Element and text location data:
--- Start ---
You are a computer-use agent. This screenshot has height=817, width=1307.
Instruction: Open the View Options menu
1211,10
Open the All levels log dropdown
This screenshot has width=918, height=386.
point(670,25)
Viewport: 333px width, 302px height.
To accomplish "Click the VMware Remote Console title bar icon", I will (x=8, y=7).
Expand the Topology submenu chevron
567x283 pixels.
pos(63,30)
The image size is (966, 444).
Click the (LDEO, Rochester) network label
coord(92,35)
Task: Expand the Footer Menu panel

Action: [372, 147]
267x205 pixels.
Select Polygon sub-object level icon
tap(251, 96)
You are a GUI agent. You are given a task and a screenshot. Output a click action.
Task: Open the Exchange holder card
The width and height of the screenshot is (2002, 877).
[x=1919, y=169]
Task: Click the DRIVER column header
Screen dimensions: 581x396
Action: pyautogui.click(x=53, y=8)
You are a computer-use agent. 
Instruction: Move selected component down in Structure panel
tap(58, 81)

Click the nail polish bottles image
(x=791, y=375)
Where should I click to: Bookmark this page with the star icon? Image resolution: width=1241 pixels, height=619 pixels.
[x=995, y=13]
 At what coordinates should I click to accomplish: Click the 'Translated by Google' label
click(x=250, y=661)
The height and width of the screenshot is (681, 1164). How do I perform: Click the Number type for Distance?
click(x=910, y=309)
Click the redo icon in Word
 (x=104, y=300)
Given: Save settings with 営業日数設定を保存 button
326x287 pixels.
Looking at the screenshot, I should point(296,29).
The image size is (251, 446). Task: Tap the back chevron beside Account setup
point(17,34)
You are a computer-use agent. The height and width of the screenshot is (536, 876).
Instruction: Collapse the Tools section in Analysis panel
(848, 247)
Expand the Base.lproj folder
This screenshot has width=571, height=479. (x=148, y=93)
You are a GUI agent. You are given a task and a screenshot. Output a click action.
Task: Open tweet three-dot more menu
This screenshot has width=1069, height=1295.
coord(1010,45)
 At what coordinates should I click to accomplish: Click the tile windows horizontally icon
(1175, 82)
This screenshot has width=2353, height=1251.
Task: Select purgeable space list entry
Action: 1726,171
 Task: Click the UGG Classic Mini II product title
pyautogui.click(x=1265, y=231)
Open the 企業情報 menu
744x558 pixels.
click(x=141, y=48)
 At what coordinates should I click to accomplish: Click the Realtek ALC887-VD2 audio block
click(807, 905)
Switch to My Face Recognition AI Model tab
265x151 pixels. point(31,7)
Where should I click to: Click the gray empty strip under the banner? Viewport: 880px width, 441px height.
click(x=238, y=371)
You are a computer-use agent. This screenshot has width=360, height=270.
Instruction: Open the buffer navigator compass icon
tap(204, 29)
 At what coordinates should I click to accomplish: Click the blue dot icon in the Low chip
--- End ---
Goal of the exercise = Retype these rows line for line, with no changes.

Response to the exercise =
You are a computer-use agent. This screenshot has height=817, width=1307.
Instruction: Open the View Options menu
1211,10
Open the All levels log dropdown
This screenshot has width=918, height=386.
point(670,25)
Viewport: 333px width, 302px height.
To accomplish "Click the VMware Remote Console title bar icon", I will (x=8, y=7).
Expand the Topology submenu chevron
567x283 pixels.
pos(63,30)
The image size is (966, 444).
Click the (LDEO, Rochester) network label
coord(92,35)
Task: Expand the Footer Menu panel

Action: [372, 147]
267x205 pixels.
Select Polygon sub-object level icon
tap(251, 96)
You are a GUI agent. You are given a task and a screenshot. Output a click action.
Task: Open the Exchange holder card
The width and height of the screenshot is (2002, 877).
[x=1919, y=169]
Task: Click the DRIVER column header
Screen dimensions: 581x396
Action: pyautogui.click(x=53, y=8)
You are a computer-use agent. 
Instruction: Move selected component down in Structure panel
tap(58, 81)

Click the nail polish bottles image
(x=791, y=375)
Where should I click to: Bookmark this page with the star icon? Image resolution: width=1241 pixels, height=619 pixels.
[x=995, y=13]
 At what coordinates should I click to accomplish: Click the 'Translated by Google' label
click(x=250, y=661)
The height and width of the screenshot is (681, 1164). How do I perform: Click the Number type for Distance?
click(x=910, y=309)
Click the redo icon in Word
 (x=104, y=300)
Given: Save settings with 営業日数設定を保存 button
326x287 pixels.
Looking at the screenshot, I should point(296,29).
The image size is (251, 446). Task: Tap the back chevron beside Account setup
point(17,34)
You are a computer-use agent. The height and width of the screenshot is (536, 876).
Instruction: Collapse the Tools section in Analysis panel
(848, 247)
Expand the Base.lproj folder
This screenshot has width=571, height=479. (x=148, y=93)
You are a GUI agent. You are given a task and a screenshot. Output a click action.
Task: Open tweet three-dot more menu
This screenshot has width=1069, height=1295.
coord(1010,45)
 At what coordinates should I click to accomplish: Click the tile windows horizontally icon
(1175, 82)
This screenshot has width=2353, height=1251.
Task: Select purgeable space list entry
Action: 1726,171
 Task: Click the UGG Classic Mini II product title
pyautogui.click(x=1265, y=231)
Open the 企業情報 menu
744x558 pixels.
click(x=141, y=48)
 At what coordinates should I click to accomplish: Click the Realtek ALC887-VD2 audio block
click(807, 905)
Switch to My Face Recognition AI Model tab
265x151 pixels. point(31,7)
Where should I click to: Click the gray empty strip under the banner? Viewport: 880px width, 441px height.
click(x=238, y=371)
You are a computer-use agent. This screenshot has width=360, height=270.
Instruction: Open the buffer navigator compass icon
tap(204, 29)
 At what coordinates should I click to accomplish: Click the blue dot icon in the Low chip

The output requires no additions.